Slavoj Zizek – algumas ideias do seu pensamento político e filosófico



Slavoj Zizek – breve resumo do seu pensamento

Slavoj Zizek é hoje em dia uma vedeta do pensamento crítico contemporâneo. De Buenos Aires a Paris, passando por New York, New Delhi ou Ljubljana (a cidade onde nas céu), as multidões correm a assistir às suas conferências. Esta atracção deve-se em parte ao estilo do filósofo esloveno. Que mistura referências absconsas de Schelling ou Lacan a exemplos retirados da cultura popular – cinema de Hollywood, romance negro ou ficção científica, blagues – tudo isso recheado com citações semi-provocadoras de Stalin e Mão. Esta estratégia intelectual visa a escurecer as fronteiras entre a cultura «legítima» e a cultura «popular». Zizek é o objecto ou protagonista de vários documentários, um dos quais é o notável Pervert’s Guide to Cinema (2006), no qual ele apresenta as suas análises parodiando cenas clássicas da história do cinema. Uma discoteca de Buenos Aires já tem o seu nome.


S. Zizek é um filósofo muito cosmopolita. Realizou uma parte dos seus estudos em França na Universidade de Paris-VIII, sob a direcção de Jacques-Alain Miller (o genro e o legatário intelectual de Lacan), com o qual também fez psicanálise. Escreve e publica em inglês. E é dos poucos pensadores actuais que veio da Europa do Leste.
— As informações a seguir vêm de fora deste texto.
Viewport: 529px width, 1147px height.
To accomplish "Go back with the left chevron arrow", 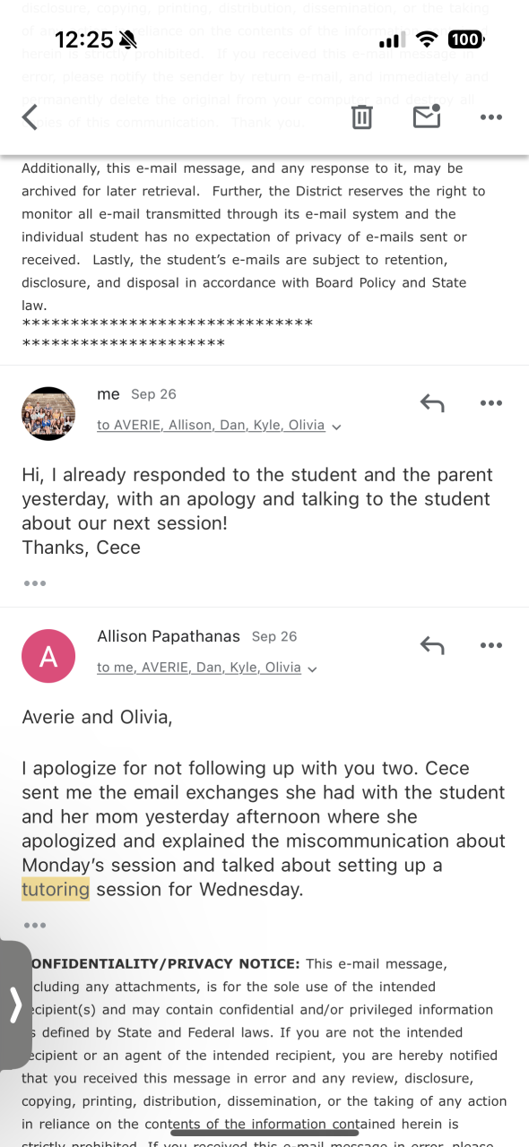I will tap(30, 116).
Um aspecto determinante do pensamento de Zizek é a sua defesa do cogito cartesiano. The Ticklish Subject é uma das suas mais importantes obras, subintitulada «O centro ausente da ontologia política» começa com a seguinte declaração: « Um espectro paira sobre a universidade ocidental… o espectro do sujeito cartesiano.» O filósofo assimila a questão do «sujeito» ao espectro do comunismo que abre o Manifesto Comunista de Marx e Engels. Isto significa que se trata de um ponto importante …


Sabe-se que Descartes formulou um célebre enunciado filosófico ao dizer « Cogito, ergo sum » (Penso, logo existo). A ideia de um sujeito soberano, transparente a si próprio e racional é um dos fundamentos da modernidade. Ela encontra-se não somente no coração do projecto da Luzes, mas está subentendida igualmente num grande número de movimentos emancipatórios do séc. XIX, entre os quais o liberalismo, o marxismo e o anarquismo. Nunca faltaram críticos a esta concepção do sujeito, quer viessem do interior da tradição filosófica (Nietzsche por ex.) quer correntes como o feminismo que denunciou desde muito cedo o carácter de género do cogito.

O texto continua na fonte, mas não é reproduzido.